MINISTRY OF SOUND CEO ISSUES STARK WARNING TO THE MUSIC INDUSTRY IN ALTERNATIVE CHRISTMAS MESSAGE

Ministry Of Sound CEO Lohan Prescencer has issued a strongly worded alternative Christmas message to the music industry criticizing the likes of Apple, Youtube and Spotify as undermining the value of music and damaging the industry. Check it out for yourself below.

“Companies often fail to move with the times. That’s different from self-harm. But this is exactly what the record industry has done. Not just once, but many times.

Imagine a supermarket offered a £100-a-month all-you-can-eat service. Then imagine it offered free food to 75 per cent of its customers as a kicker. This is Spotify. Amazing for customers. A disaster for the music industry. Why? Because when you’re not getting paid, the talent well begins to run dry.

Who’s to blame?

Music is a subjective business by definition. Then there are the drugs, the lifestyle and the egos. The industry is a million miles away from the likes of Unilever and its commoditised products. So there’s no prize for guessing the type of person that is attracted to the music business.

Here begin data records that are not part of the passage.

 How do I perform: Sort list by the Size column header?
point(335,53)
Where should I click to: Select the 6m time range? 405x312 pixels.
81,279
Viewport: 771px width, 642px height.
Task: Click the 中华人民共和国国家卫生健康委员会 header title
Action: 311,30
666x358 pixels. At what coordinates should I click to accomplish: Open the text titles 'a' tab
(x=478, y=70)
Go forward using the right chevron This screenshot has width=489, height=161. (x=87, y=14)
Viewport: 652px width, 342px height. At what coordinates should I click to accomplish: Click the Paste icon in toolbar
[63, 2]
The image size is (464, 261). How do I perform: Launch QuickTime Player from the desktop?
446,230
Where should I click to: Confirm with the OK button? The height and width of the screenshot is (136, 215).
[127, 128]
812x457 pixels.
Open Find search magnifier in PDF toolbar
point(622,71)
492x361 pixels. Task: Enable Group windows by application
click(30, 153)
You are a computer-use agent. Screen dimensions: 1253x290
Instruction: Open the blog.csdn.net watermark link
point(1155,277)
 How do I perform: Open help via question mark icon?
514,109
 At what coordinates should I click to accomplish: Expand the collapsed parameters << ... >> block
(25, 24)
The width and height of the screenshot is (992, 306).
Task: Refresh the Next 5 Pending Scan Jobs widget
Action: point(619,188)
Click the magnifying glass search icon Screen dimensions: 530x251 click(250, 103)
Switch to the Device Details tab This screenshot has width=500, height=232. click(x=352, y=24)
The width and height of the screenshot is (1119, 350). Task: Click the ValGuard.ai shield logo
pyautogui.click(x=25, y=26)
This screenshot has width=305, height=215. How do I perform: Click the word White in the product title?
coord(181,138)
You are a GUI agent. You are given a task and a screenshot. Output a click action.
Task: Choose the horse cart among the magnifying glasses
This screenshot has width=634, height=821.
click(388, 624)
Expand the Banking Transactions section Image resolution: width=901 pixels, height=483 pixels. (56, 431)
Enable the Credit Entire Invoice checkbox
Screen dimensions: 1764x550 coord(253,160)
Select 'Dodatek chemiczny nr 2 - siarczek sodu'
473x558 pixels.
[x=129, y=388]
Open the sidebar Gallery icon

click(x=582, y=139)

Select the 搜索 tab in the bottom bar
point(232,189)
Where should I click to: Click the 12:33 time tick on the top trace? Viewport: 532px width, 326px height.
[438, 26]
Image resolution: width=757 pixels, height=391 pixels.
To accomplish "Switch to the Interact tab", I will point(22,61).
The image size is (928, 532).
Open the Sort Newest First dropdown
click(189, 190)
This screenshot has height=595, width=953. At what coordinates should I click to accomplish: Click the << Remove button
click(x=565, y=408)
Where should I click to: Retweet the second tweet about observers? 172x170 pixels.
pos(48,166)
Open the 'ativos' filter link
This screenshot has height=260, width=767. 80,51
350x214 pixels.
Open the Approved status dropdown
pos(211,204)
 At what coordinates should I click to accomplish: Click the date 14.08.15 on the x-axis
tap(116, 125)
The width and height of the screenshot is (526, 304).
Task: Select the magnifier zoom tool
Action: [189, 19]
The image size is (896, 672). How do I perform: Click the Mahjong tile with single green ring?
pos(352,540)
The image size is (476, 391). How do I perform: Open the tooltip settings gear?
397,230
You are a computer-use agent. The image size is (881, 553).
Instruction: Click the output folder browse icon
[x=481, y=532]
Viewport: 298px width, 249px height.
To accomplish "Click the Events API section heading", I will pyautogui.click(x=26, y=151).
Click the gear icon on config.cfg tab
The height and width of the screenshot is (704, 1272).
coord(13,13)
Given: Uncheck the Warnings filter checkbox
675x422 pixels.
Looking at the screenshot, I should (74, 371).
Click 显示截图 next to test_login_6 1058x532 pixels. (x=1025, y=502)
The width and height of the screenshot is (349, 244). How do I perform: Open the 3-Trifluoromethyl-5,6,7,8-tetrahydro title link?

When Napster first blew up the industry with free music, record executives panicked. What they should have done was calmly get together and agree a digital platform controlled by the industry. What they did instead was abdicate responsibility for working it out to Apple. Strike one.

Strike two – YouTube. What an amazing idea! A great opportunity for people to watch music videos, gain critical exposure and break new artists. Except… YouTube was making all the money. In another panic, the industry cobbled together VEVO. Five years on, it has lost a fortune and is up for sale.

Strike three – Spotify. All the music you could ever want. Brilliant! But again there’s a wrinkle. Three quarters of Spotify’s users don’t pay. The more Spotify grows, the more free users – 37.5 million at the last count. This is why it loses so much money – €93 million in 2013. And if Spotify doesn’t get paid, who takes the hit?

Keen observers may remember Ministry of Sound sued Spotify over its use of our compilations on its playlists. We settled out of court and some of our music is now on Spotify. But that doesn’t address the root problem.

In ten short years, music has gone from being valued and paid for to being commoditised and free. Industry revenues have declined from $30 to $15 billion. Profits have been even harder hit.

We in the business only have ourselves to blame. And long-term the trend looks dire. Add Spotifiers to YouTube’s one billion users to countless millions using other free music services, and what do you get? A generation who’ve never paid for music.

Now for strike four – the new iTunes subscription service due to launch in 2015. Having acquired Beats, Apple plans to pulverise Spotify by offering subscription at half its price. There will also presumably be a free introductory offer. Again, you don’t need to be a genius to guess how the music industry will respond. The terms are probably already agreed.

Around and around we go. Will there be a strike five? Almost certainly. Six and seven? Why not? The answer from the industry’s lacklustre executives is always that ‘we must support progress’. And that ‘progress’ means free music.

As Chief Executive of Ministry of Sound, one of the world’s largest independent labels, my Christmas message is short but simple. Stop giving it away! We’re smart enough to work things out between us. To control our own destiny. To stop the rot.

More than anywhere else in the world, the UK punches way above its weight in music. We’re home to some amazing talent – Ed Sheeran, Sam Smith, Adele, London Grammar, George Ezra to name a few.

Let’s put our numerous suitors on hold, invest in developing our own platforms and routes to market. Let’s seize back the keys to the music kingdom.”